Below are records; print only the lines from the line containing "Viewport: 856px width, 439px" to the end, both included, reproduced exactly and without the pictures.

Pixel coordinate grounding data:
»»

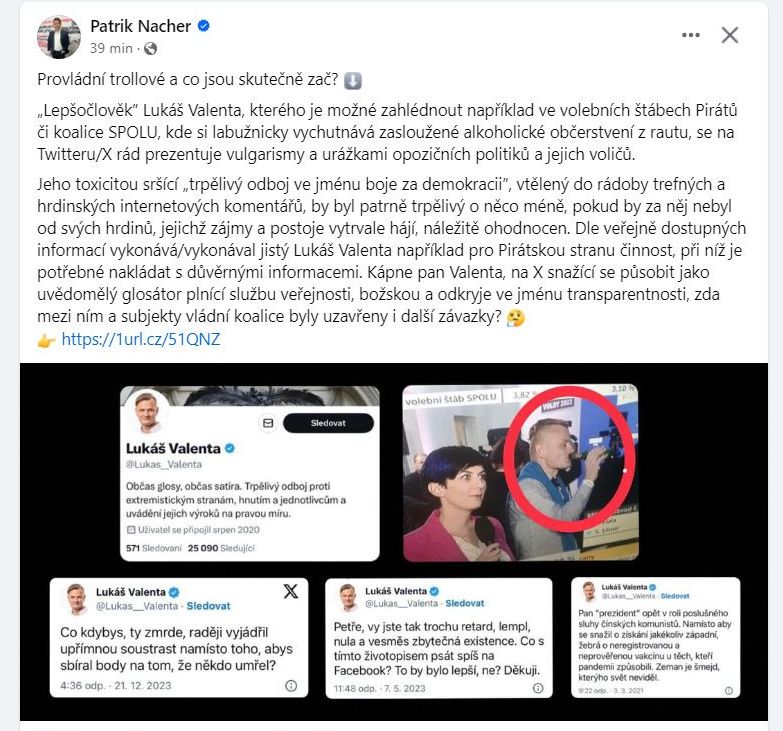Click the verified badge next to Lukáš Valenta

[x=230, y=448]
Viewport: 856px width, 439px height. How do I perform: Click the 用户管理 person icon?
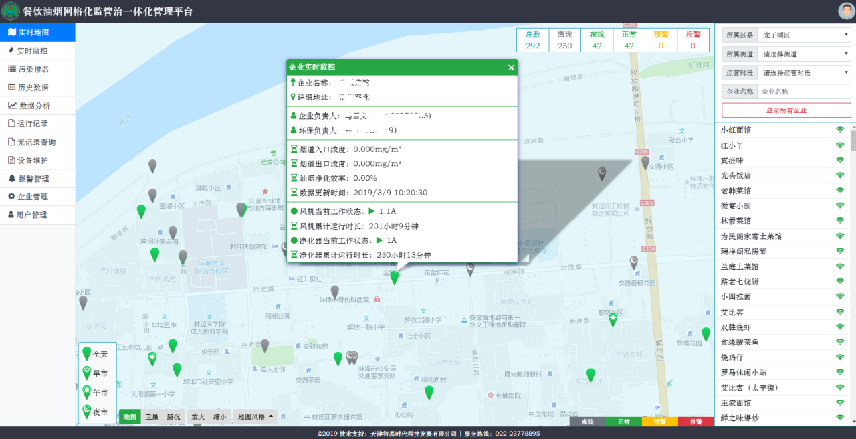pyautogui.click(x=11, y=215)
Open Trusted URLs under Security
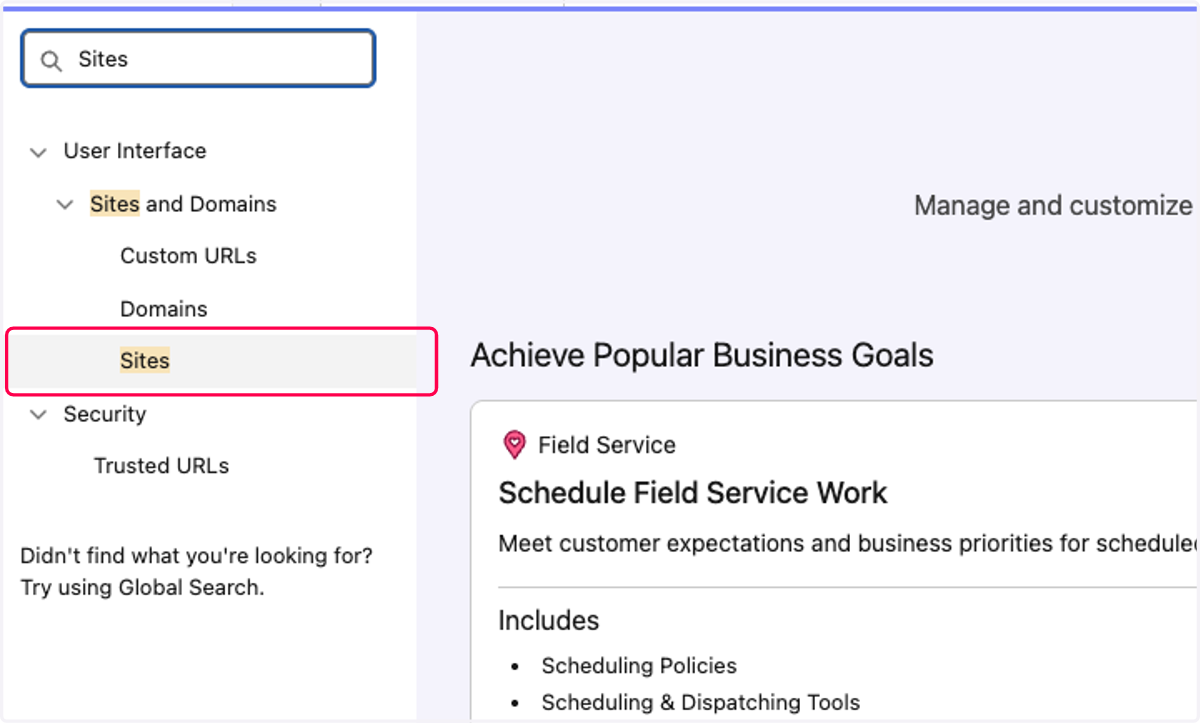The width and height of the screenshot is (1200, 723). click(x=162, y=466)
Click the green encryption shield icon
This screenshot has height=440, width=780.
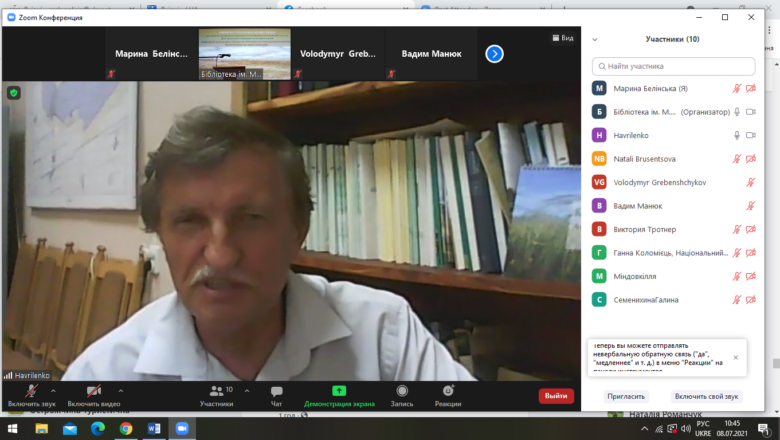pos(14,93)
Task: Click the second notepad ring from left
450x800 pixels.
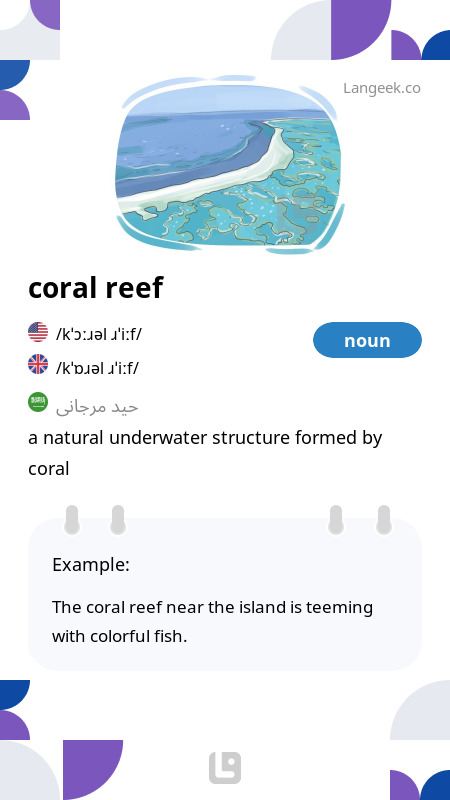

««

ANSWER TO THIS TASK:
Viewport: 856px width, 439px height. How do I perform: Click the 用户管理 person icon?
pyautogui.click(x=11, y=215)
Open Trusted URLs under Security
The width and height of the screenshot is (1200, 723). click(x=162, y=466)
Click the green encryption shield icon
This screenshot has height=440, width=780.
pos(14,93)
Task: Click the second notepad ring from left
450x800 pixels.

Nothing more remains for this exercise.